Monday night saw the conclusion of the week as the football team took a loss in its first week. Donovan McNabb’s strong played helped buoy the team, but the mismanagement of Shelton Quarrles may have cost the match. Quarrles was reported to be in fine health and to be slated to play, but a last minute scratch meant that he occupied a roster spot and did not produce for the StoopidNoodles. “A stupid mistake that I will make sure not to make again,” Manager Jonathan McSweezyneezy told this reporter.

09 September 2006

Little Miss Sunshine, Reviewed

Here is what I think the producers were thinking: let us solve problem of Vacation. All sorts of stuff goes wrong in this road trip movie, many of them similar to the dilemmas in Vacation (death of an elderly family member, car troubles) so similar in fact that I think it is an homage to the classic. But the homage has too prominent a place in this movie. A homage should be a reference but not a central driving arc of the movie. Here is what I am thinking: maybe the writers thought they were perfecting some of the problems faced by the Griswolds, but they are wrong.

A review of a new road trip movie deserves some discussion of the search for identity. A uniquely American genre, the road trip is a national search for an identity, or a families search for its identity. My conclusions about what this movie prescribes is below, but is fairly obvious from the beginning. Once we learn the story of Steven Carrell’s character the lesson of the movie is set and the remainder is merely a reinforcing of the lesson. I find Chris Vogna to be correct that the life lesson is well-woven into the fabric of the story that it is bearable. But not by much.

This movie is not an improvement to the road trip genre. In fact, I am scared to see the other entries at Sundance if this was the darling of the festival. It was a fun movie, but not worth more than the $7 matinee price I paid for it. Here is the problem I allude to above. In Vacation Clark Griswold continues to drive across country despite all of these horrible events when the easy response, and the most likely, is to turn around go home. Now I do not subscribe to the theory that this is a problem because Vacation (and this is the genius of the movie) has the perfect solution, make Clark Griswold more than a funny loser by making him a funny lunatic.

Little Miss Sunshine tries to solve the problem by making us fall in love with the cute little girl, the supposed Miss Sunshine.
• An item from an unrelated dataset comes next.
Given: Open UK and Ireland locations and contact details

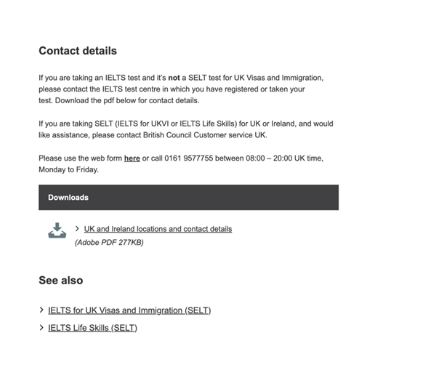Looking at the screenshot, I should [158, 229].
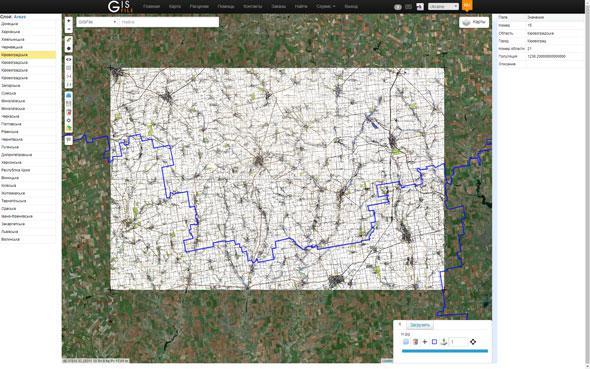Open the Карта menu item in navigation
Screen dimensions: 590x369
coord(175,6)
They press on because the girl wants to go compete in the Little Miss Sunshine beauty pageant, but the problem is that we do not fall in love with her. We watch the movie waiting for the moment we realize why the characters are willing to do this for the girl, but, there is the catch; if I were Greg Kinear I would also press on for my little girl, although when the conflict with the brother plays out I would then turn it around. The girl has never asked to press on despite the problems and the way the girl’s character develops I think she would gladly offer to have the family go home.

The gimmick of the movie about her performance is clearly highlighted and we are made well aware of our anticipation. We know that we are supposed to fall in love with her after her performance, but even then we don’t. There also is little time left in the movie for her to work on us with her newfound capital.
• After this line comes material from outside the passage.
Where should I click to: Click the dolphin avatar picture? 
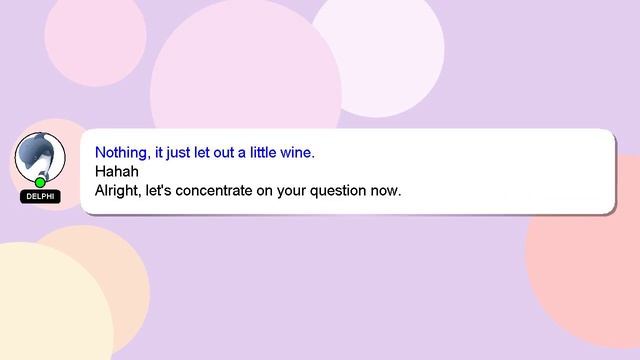tap(40, 157)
The ending is obvious and predictable, except the message is almost too political to stomach. Yes, we should all be happy with ourselves even if we are not all winners. We should try to be happy but also not beat ourselves up over our shortcomings, let alone others’. The critique of child beauty pageants is funny but too obvious and too gross.

The movie is formulaic. It takes several people that have nothing in common and are all supposedly losers in their own rights and put them in a small car for a long trip, since they are family it is supposed to make some sense. Then throw some unusual complications at them and let them laugh until they realize their hang-ups and all come together to fight a common foe. Despite the plot-by-numbers it is a fun movie and worth some money. For me I am putting the threshold at $7. I would easily pay more to see Vacation and even Road Trip.